Security is one driving factor in the evolution of technology. Here’s a timeline showing how the history of SSL/TLS and PKI advanced as security needs increased since its introduction in 1995. The timeline was created by Ivan Ristić of Feisty Duck, who has done a fantastic job of documenting SSL/TLS and PKI history.
The deployment of SSL v2 protocol in Netscape Navigator 1.1 in March 1995 marks the advent of SSL/TLS. The protocol development is shown through the timeline to the expected readiness of TLS 1.3.
The timeline shows how the industry has developed ways to mitigate vulnerabilities such as HTTP Secure Transport Security (HSTS), HTTP Public Key Pinning (HPKP), and Certificate Transparency. These types of preventions help to state: a) that the website is understood to be secure, b) whether or not the certificate chain is using the right key, and c) to monitor certificate issuance to determine if authorized certificates were issued for a domain name.
Along the way, many vulnerabilities cropped us such as BEAST, CRIME and Heartbleed. Other notable attacks appear such as the code signing issuance attack on VeriSign in 2001 and, of course, the Comodo and DigiNotar attacks in 2011.

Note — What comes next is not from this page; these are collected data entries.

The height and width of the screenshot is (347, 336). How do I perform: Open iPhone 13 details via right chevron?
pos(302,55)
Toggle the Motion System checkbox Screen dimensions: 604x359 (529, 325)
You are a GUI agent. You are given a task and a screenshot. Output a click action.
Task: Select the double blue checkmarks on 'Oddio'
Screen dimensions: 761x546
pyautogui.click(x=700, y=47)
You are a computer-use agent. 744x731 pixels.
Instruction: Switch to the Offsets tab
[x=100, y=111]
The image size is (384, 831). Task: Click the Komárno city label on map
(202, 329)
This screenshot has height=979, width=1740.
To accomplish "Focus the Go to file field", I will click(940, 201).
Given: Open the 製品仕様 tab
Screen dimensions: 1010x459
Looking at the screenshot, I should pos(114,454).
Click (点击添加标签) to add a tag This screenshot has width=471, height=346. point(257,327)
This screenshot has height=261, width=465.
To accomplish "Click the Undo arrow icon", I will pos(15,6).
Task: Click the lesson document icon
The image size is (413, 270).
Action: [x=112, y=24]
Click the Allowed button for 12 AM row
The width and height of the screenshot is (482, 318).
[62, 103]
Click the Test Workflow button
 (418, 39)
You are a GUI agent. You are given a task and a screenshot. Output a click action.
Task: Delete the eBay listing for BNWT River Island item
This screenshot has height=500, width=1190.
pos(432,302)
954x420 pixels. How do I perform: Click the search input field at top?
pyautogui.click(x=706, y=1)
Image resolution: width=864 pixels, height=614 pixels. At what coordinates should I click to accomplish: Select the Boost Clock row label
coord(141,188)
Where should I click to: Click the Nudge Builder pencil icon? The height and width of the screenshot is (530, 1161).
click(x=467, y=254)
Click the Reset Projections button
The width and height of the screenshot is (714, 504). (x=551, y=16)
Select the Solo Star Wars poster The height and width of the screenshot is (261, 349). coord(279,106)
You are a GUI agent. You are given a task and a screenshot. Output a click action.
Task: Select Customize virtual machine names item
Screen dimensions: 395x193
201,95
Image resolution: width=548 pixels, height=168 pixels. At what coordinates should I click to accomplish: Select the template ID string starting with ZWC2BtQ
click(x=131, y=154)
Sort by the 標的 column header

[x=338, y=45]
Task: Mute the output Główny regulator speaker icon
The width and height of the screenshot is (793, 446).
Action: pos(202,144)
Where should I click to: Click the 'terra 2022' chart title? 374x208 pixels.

The timeline also illustrates more stringent oversight noting how the browsers and the certification authorities (CAs) worked together to improve the issuance and management of certificates in order to create a more secure Internet. For example, the Extended Validation (EV) SSL/TLS guidelines were released in 2007 to provide a new certificate with higher verification standards in order to decrease the issuance of certificates used for phishing. The Baseline Requirements (BRs) were released in 2011 and were supported by the CAs in 2012. The BRs extend minimum standards for all SSL/TLS certificates including domain validated (DV) and organization validated (OV) certificates.
The latest upgrade in digital certificates is the deprecation of SHA-1 hashing algorithm. There was a hashing algorithm attack on MD5 late in 2008 and another in 2012. Although CAs were no longer allowed to sign certificates using MD5, the Flame attack in 2012 used an MD5 collision. Due to the poor deprecation of MD5 in 2008, Microsoft deprecated SHA-1 in the fall of 2013 (not shown in the history) prohibiting all CAs from signing certificates with SHA-1 as of January 2016, and browsers will no longer support SHA-1 beginning in January 2017.
The history is very useful in illustrating how the SSL/TLS has progressed over the years. The timeline will continue as we look forward to seeing how the future unfolds.